The one key reason to invest in EM equities

“Emerging markets underperformed materially for the past 4-5 years,” said Secker at a recent FSA roundtable with Asia fund selectors. “Every other asset class gained except EM equities during that period.”

Secker, who works with the team investing in EM value stocks, believes inefficiencies in EM corporations drove five years of profitability decline. “Asset turnover -- sales over assets -- have drifted down. The mindset in many emerging market companies is that they still need to grow.”

That view prompted Michael Christo, managing director and head of IPS portfolio specialists at UBS in Hong Kong to ask: “If I could tell clients one key reason they need to buy EM equities now, what would it be? I struggle to do it.”

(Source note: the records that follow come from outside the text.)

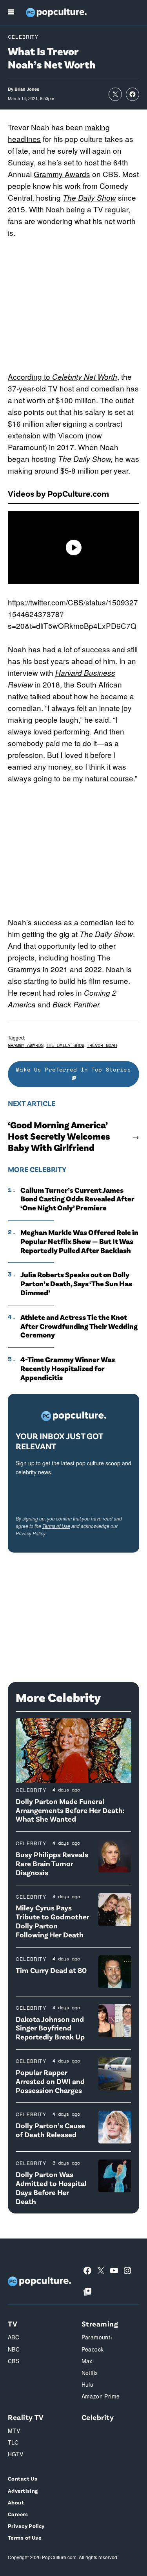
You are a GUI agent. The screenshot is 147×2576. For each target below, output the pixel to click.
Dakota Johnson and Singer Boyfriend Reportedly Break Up (50, 2027)
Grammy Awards (62, 174)
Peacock (93, 2349)
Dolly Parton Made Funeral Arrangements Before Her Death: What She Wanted (70, 1810)
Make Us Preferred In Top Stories (73, 1069)
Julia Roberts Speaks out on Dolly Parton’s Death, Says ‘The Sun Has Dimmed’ (76, 1283)
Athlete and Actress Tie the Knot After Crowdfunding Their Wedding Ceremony (79, 1326)
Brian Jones (27, 89)
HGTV (16, 2454)
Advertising (23, 2490)
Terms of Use (56, 1525)
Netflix (90, 2373)
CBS (13, 2361)
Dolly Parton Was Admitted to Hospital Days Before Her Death (51, 2187)
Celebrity (23, 36)
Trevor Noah (102, 1045)
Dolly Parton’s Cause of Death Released (50, 2130)
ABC (13, 2337)
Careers (18, 2514)
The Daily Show (89, 197)
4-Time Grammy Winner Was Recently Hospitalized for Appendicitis (67, 1368)
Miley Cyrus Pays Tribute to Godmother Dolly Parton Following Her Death (52, 1921)
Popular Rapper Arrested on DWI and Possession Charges (50, 2081)
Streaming (100, 2323)
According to (30, 376)
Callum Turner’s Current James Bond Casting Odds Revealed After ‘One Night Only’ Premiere (77, 1199)
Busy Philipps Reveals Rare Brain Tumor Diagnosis (52, 1863)
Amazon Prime (101, 2396)
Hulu (88, 2384)
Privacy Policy (30, 1533)
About (16, 2502)
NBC (14, 2349)
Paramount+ (98, 2337)
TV (12, 2323)
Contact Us (22, 2478)
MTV (14, 2430)
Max (87, 2361)
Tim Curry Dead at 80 (51, 1970)
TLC (13, 2442)
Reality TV (26, 2417)
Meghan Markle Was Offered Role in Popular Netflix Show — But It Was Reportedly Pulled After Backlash (79, 1241)
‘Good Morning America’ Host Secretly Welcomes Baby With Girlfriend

Emerging markets present a valuation argument, Secker said. “It’s investing in an asset that everyone else has applied bad news to. Great companies have been sold off because whole sectors tend to go down together, like the oil sector, where everything oil-related sold off by nearly the same amount. When everything moves together, it’s a great opportunity to cherry pick and we’re getting that in EM today."

Changing mindset

Although EM equities remains a contrarian view, Secker believes EM corporates have become more shareholder-friendly over the last few years. Companies are cutting back on capital expenditure and management pay is increasingly linked to share price, he said.

“More management teams are being paid on profit targets rather than growth targets. Their interests are becoming more aligned with ours as EM companies generate profits rather than just growth.”

Moreover, the risk of loan defaults has decreased over the last five years, when a large number of EM corporates tended to have US dollar-denominated debt. “That’s not the case today because very few have dollar pegs,” Secker said.

Untouchable Chinese banks

Value investing in emerging markets is sharply different than in developed markets, he said.

“In China, for example, you can’t rely on mean reversion. Many companies have terrible management practices and that’s why a cheap company will remain a cheap company. That value comes with a value trap.”

As an example, he cited Chinese banks, which are paying relatively high dividends and have low valuations. However, post-2008, the banks were directed by the state to give loans to old economy businesses, which then built capacity to take part in infrastructure projects. Supply increased while demand decreased, eroding profitability.

“Chinese banks are underpinned by the government and they were forced to lend to companies that shouldn’t be operating, keeping alive `zombie businesses’. It may not finish in a meltdown, but a big rise in bad debts is likely and there is [inadequate] provisioning for bad debts. So banks are untouchable and very cheap for a good reason.”

Still Secker believes selective undervalued EM equities are a good bet. The US market, by comparison, has been on a five-year run.

“Do you want to buy into the US equities markets, which is up 100% over the past five years or this market that’s done nothing? You sell where everyone is buying and buy where everyone is selling.”